Thursday, May 12, 2005

sexual excess

Ok so I thought I would put up an article which I wrote sometime back for the campus magazine. Unfortunately for me, the article was not published on account of it being too much of an attack on the Singapore government and also because it had a very sombre tone.

I’m not going to defend the article. It probably has loads of flaws. I just wanted to make a point and that is why I am publishing it here coz I really needed to get the message out.

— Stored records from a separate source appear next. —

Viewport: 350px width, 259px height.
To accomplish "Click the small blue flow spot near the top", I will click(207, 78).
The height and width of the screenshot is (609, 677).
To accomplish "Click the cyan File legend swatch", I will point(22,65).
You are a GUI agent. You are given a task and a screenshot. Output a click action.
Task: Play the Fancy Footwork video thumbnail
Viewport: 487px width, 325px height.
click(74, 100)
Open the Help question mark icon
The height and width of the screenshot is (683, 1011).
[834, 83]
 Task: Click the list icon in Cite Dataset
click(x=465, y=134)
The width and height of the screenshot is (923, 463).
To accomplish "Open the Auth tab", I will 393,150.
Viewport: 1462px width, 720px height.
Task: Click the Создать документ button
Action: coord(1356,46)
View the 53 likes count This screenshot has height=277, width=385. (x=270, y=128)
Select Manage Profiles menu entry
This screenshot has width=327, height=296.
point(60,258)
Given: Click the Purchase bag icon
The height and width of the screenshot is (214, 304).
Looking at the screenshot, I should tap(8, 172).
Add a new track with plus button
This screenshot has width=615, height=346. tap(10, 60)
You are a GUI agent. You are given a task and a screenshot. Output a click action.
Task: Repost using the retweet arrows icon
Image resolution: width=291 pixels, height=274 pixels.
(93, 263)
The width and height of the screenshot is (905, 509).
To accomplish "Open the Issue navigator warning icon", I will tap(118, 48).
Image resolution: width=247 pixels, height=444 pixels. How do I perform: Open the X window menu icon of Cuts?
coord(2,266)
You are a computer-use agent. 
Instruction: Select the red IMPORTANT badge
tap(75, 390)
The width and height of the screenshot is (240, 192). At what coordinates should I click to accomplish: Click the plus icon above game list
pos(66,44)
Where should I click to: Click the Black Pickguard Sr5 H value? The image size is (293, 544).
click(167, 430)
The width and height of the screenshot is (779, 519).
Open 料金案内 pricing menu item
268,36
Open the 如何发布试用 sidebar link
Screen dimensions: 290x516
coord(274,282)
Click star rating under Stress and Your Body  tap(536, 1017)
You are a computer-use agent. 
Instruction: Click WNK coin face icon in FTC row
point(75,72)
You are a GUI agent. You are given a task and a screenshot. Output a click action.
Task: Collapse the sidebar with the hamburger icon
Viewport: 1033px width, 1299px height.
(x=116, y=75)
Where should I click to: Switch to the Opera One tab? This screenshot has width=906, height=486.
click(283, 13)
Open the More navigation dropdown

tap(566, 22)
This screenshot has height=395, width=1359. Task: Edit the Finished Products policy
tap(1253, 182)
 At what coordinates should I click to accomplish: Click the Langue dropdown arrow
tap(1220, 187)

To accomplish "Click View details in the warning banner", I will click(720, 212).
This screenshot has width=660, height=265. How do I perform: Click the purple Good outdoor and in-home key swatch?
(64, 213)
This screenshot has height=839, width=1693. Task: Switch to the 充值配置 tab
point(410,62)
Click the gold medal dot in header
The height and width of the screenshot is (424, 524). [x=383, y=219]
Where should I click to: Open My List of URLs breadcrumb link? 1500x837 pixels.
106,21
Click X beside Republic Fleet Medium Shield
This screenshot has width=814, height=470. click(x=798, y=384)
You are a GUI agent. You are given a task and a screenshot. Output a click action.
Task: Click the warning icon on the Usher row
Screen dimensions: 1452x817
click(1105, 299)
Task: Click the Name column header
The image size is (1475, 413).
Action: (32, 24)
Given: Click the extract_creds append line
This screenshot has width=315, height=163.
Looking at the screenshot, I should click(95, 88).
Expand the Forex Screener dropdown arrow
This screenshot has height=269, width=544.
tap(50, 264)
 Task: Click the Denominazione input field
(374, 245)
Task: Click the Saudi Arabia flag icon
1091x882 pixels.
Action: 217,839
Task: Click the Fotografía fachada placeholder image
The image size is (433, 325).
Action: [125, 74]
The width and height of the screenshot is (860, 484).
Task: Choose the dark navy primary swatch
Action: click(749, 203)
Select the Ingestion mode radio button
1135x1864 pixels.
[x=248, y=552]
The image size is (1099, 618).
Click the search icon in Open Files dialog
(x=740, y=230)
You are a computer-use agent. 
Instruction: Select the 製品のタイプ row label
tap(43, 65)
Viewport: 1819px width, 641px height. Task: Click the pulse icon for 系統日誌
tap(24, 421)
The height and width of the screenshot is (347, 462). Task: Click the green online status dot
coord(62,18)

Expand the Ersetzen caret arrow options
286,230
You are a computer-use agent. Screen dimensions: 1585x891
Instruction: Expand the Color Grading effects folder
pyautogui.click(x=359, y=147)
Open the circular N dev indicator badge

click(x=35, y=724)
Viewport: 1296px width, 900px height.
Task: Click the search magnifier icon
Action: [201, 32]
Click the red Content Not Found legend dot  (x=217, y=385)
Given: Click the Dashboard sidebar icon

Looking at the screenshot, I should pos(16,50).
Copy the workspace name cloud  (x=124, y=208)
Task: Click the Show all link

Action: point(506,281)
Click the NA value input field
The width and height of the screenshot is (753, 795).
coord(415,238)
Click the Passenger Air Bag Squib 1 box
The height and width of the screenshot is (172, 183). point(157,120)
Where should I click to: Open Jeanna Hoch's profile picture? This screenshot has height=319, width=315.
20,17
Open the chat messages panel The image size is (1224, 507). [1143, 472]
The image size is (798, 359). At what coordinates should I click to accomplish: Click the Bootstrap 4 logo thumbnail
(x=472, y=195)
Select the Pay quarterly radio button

So read it and please do leave your comments behind.

The Gravity of HIV/AIDS

Barely 25 years ago- in 1981- the first case of AIDS was diagnosed. By the mid 80’s there were multitudes of patients dying of this plague. AIDS was a very unique disease as it had no symptoms of its own, it borrowed the worst from cancer, pneumonia, dementia, oral thrush, blood poisoning, blindness and bowel disease to create a condition that was horrifying in its plethora of suffering. Have I scared you enough? This is just the tip of the iceberg. From here on, the cocktail of drugs that is given to you to suppress the symptoms only make you weaker, it is like being on a 24 hour cycle of nauseating, writhing chemotherapy, and slowly, but surely, you wilt, you decay away in fervent agony.

It has been 25 whole years and still, the gravity of this disease has not been fully appreciated. It certainly has been recognized and action is being taken by quite a few associations in Singapore and worldwide, but people, the common mass, the participants of the great nation that Singapore has become, where do they stand? What do people think about AIDS and HIV? Like most people, they know of the risks, they know of the consequences, but do they really believe that this disease will strike them because it is their own actions that might land them with the illness in the first place?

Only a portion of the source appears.